MATERIAL SHOWN
=== Section Start ===

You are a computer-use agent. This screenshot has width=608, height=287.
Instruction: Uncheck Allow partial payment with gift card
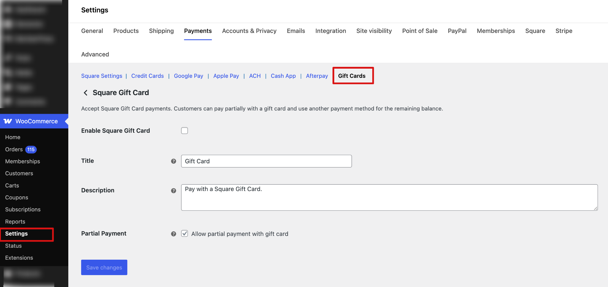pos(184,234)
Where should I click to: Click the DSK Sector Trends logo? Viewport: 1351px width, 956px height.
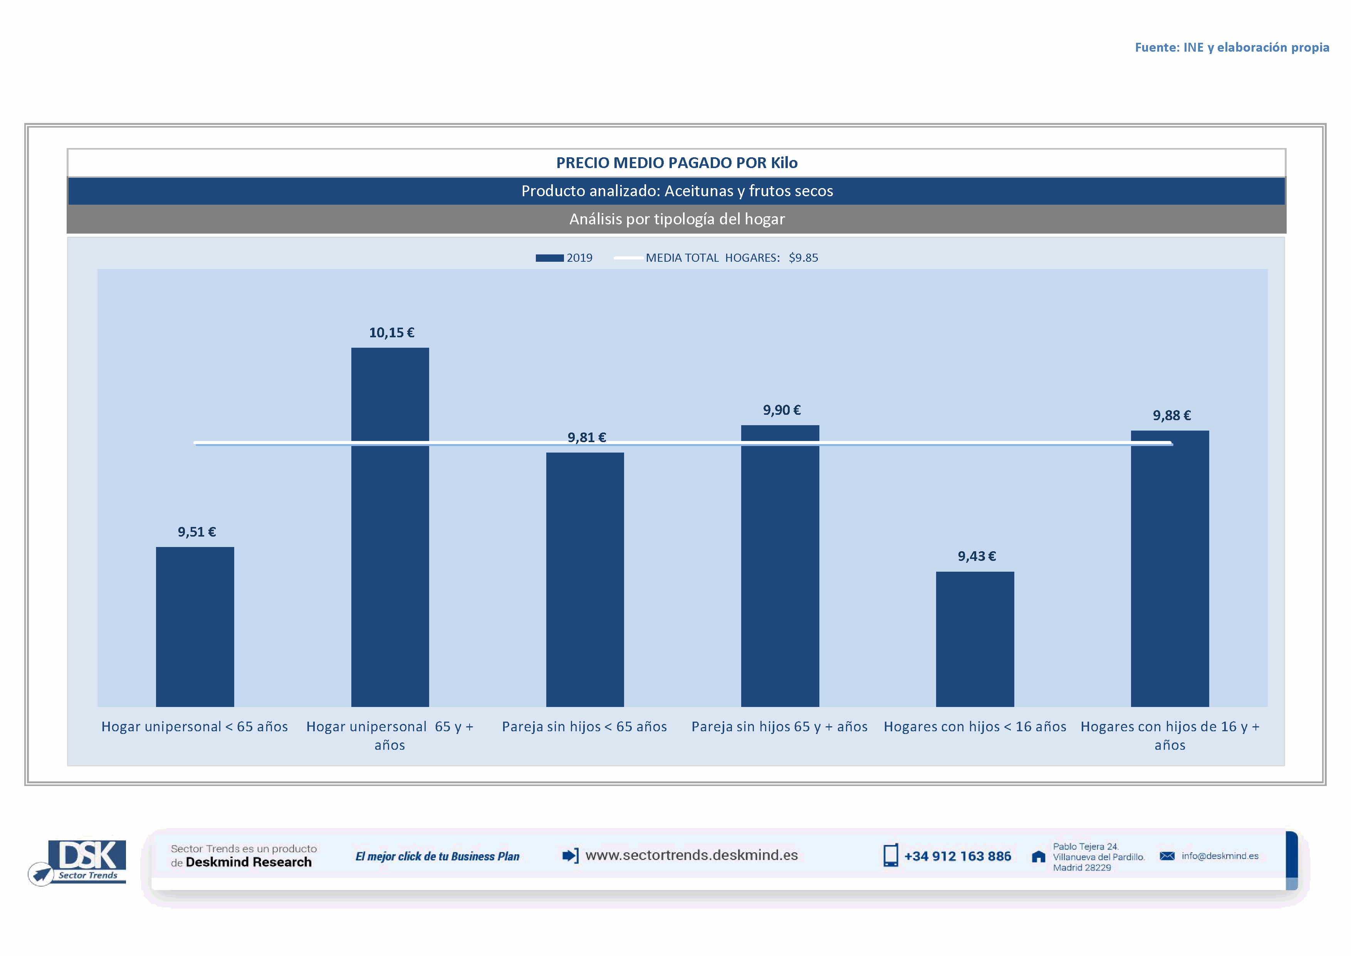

=== Section End ===
=== Section Start ===

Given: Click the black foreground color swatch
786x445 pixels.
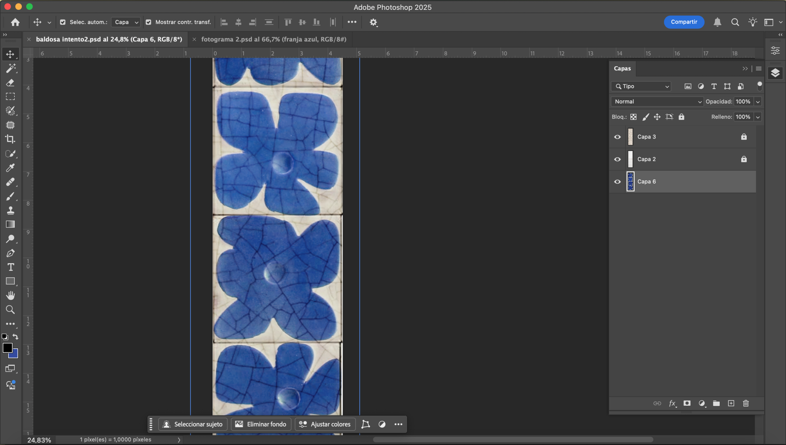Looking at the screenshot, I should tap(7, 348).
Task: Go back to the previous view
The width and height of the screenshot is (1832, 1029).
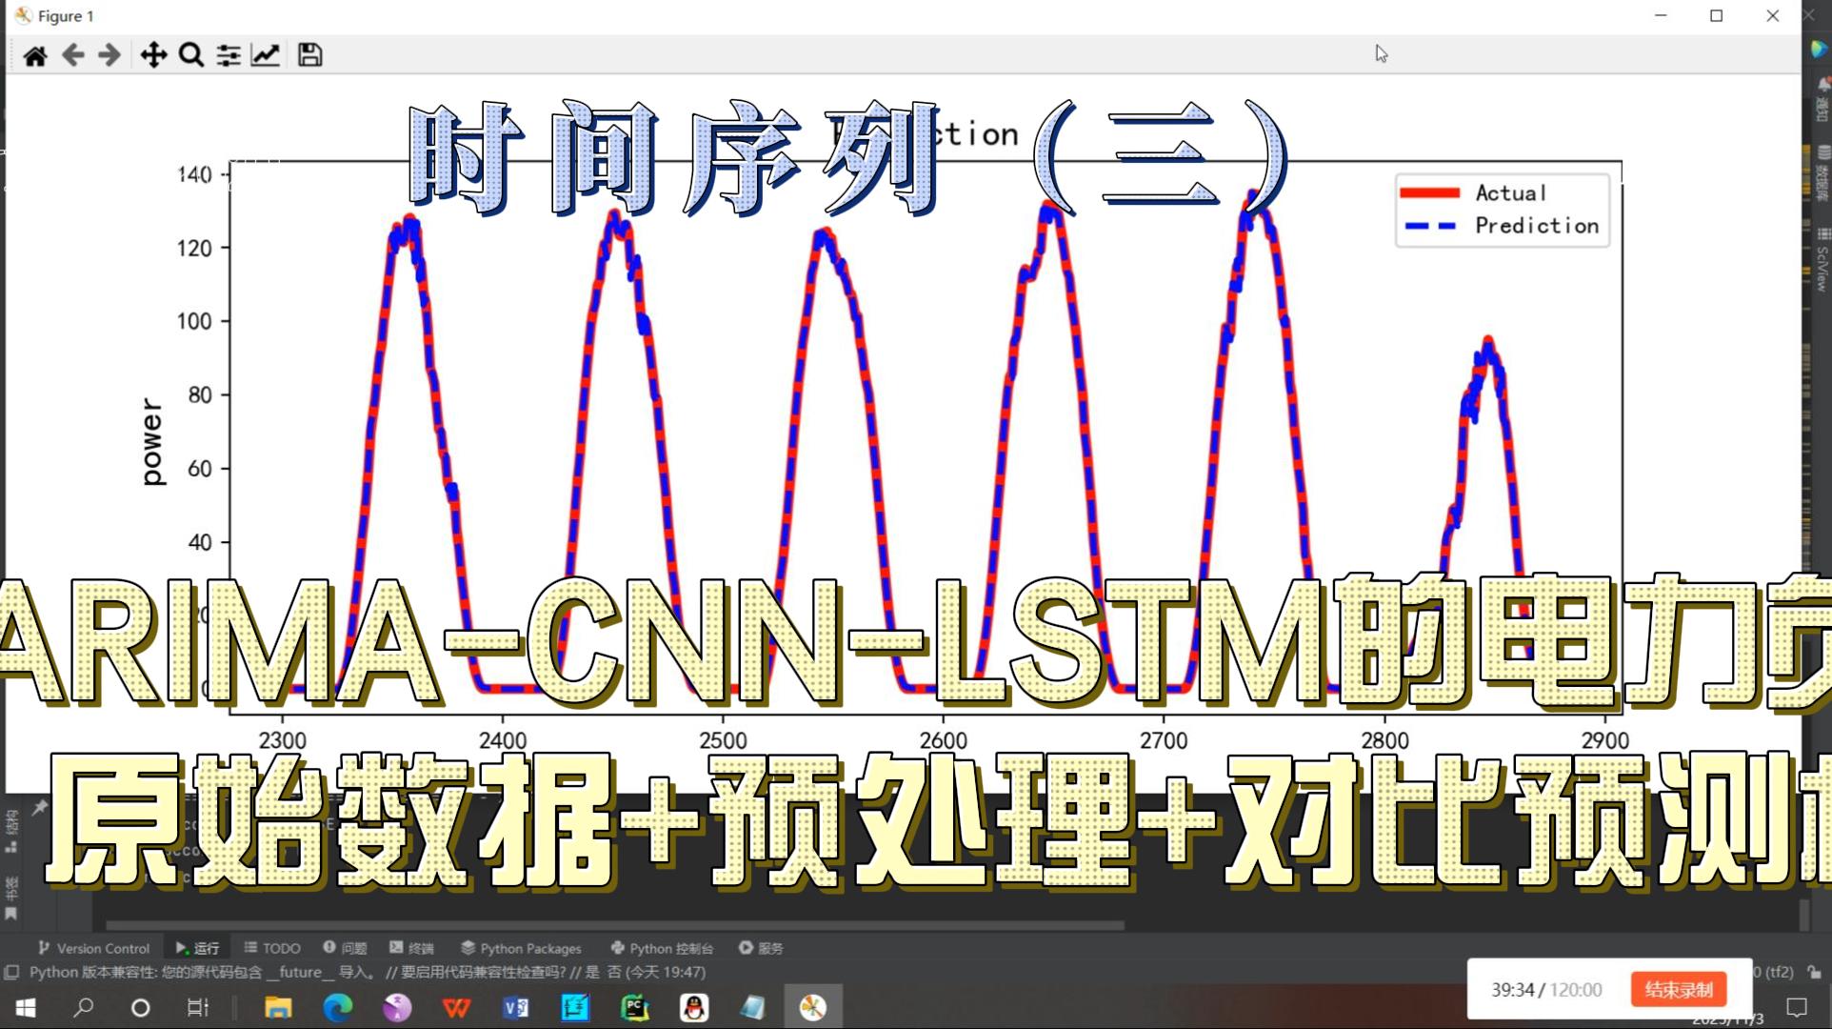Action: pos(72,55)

=== Section End ===
=== Section Start ===

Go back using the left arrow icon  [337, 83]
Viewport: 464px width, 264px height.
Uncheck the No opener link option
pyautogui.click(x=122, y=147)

=== Section End ===

TASK ITEM
Among the lines above, find those that contain the word "Viewport" and copy them.

COMPLETED EXERCISE
Where should I click to: Click the DSK Sector Trends logo? Viewport: 1351px width, 956px height.
Viewport: 464px width, 264px height.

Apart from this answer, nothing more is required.